*** EXERCISE MATERIAL ***
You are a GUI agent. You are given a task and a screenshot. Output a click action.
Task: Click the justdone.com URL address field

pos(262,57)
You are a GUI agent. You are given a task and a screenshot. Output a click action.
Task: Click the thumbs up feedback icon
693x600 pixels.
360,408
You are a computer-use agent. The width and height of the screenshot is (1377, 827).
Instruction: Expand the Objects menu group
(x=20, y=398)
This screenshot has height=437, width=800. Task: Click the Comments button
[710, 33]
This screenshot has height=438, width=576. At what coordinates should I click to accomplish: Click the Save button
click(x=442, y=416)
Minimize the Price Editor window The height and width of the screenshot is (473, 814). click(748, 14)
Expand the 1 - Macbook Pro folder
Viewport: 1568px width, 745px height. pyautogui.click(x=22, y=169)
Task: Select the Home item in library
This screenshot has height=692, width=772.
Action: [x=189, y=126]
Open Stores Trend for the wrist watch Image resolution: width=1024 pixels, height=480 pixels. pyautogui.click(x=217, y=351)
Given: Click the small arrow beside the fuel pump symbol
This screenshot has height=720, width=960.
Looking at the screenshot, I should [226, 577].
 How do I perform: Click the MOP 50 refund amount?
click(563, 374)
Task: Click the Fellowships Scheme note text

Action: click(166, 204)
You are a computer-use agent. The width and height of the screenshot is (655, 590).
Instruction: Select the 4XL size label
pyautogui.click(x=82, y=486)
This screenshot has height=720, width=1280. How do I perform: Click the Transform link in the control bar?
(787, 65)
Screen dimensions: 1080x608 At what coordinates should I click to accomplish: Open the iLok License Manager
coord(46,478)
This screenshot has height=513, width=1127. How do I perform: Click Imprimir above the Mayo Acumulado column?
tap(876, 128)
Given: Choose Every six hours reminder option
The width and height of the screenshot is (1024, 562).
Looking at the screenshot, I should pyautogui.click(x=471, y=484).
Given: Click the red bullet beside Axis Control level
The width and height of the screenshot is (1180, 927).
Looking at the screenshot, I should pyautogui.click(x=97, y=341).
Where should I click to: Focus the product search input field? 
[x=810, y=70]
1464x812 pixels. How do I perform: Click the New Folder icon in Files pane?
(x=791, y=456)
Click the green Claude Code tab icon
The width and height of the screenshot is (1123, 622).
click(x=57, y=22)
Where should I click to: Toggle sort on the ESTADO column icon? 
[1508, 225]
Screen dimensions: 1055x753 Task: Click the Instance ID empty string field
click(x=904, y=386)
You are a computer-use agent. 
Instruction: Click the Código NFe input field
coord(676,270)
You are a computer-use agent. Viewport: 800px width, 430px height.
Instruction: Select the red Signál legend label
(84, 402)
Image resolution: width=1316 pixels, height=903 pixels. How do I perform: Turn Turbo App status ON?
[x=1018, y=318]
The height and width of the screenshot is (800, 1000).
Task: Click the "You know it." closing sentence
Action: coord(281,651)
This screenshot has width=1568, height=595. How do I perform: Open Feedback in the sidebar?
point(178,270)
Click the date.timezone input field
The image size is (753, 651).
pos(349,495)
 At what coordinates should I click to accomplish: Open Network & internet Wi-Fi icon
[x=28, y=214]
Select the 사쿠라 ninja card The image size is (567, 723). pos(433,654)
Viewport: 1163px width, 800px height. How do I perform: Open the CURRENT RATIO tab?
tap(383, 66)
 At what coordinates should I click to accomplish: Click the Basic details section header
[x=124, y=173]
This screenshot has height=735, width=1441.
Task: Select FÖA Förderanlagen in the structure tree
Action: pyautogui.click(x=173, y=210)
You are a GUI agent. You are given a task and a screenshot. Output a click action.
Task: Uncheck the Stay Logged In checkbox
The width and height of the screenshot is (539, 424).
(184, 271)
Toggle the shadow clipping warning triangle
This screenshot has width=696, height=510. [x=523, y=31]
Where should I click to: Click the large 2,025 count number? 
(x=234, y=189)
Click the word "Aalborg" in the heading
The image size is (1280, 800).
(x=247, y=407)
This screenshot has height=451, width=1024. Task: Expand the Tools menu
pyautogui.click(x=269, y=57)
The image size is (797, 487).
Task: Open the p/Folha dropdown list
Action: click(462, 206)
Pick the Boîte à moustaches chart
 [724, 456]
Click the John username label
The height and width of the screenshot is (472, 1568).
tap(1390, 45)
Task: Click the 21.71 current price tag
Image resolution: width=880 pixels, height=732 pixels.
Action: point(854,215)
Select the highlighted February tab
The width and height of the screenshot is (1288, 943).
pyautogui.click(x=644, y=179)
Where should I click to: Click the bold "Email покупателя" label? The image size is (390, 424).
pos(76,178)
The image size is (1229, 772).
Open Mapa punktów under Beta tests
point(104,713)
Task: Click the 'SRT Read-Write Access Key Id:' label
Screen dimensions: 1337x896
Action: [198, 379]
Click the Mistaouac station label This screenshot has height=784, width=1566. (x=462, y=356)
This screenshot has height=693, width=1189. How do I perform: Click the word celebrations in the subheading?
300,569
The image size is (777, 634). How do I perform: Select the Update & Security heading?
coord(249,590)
***
> [BRIEF]: Set down, from the entries above, exactly the lines from the one with "Task: Click the justdone.com" up to and including the one with "Given: Click the small", and no other lines.

> [SOLUTION FOR THIS EXERCISE]:
Task: Click the justdone.com URL address field

pos(262,57)
You are a GUI agent. You are given a task and a screenshot. Output a click action.
Task: Click the thumbs up feedback icon
693x600 pixels.
360,408
You are a computer-use agent. The width and height of the screenshot is (1377, 827).
Instruction: Expand the Objects menu group
(x=20, y=398)
This screenshot has height=437, width=800. Task: Click the Comments button
[710, 33]
This screenshot has height=438, width=576. At what coordinates should I click to accomplish: Click the Save button
click(x=442, y=416)
Minimize the Price Editor window The height and width of the screenshot is (473, 814). click(748, 14)
Expand the 1 - Macbook Pro folder
Viewport: 1568px width, 745px height. pyautogui.click(x=22, y=169)
Task: Select the Home item in library
This screenshot has height=692, width=772.
Action: [x=189, y=126]
Open Stores Trend for the wrist watch Image resolution: width=1024 pixels, height=480 pixels. pyautogui.click(x=217, y=351)
Given: Click the small arrow beside the fuel pump symbol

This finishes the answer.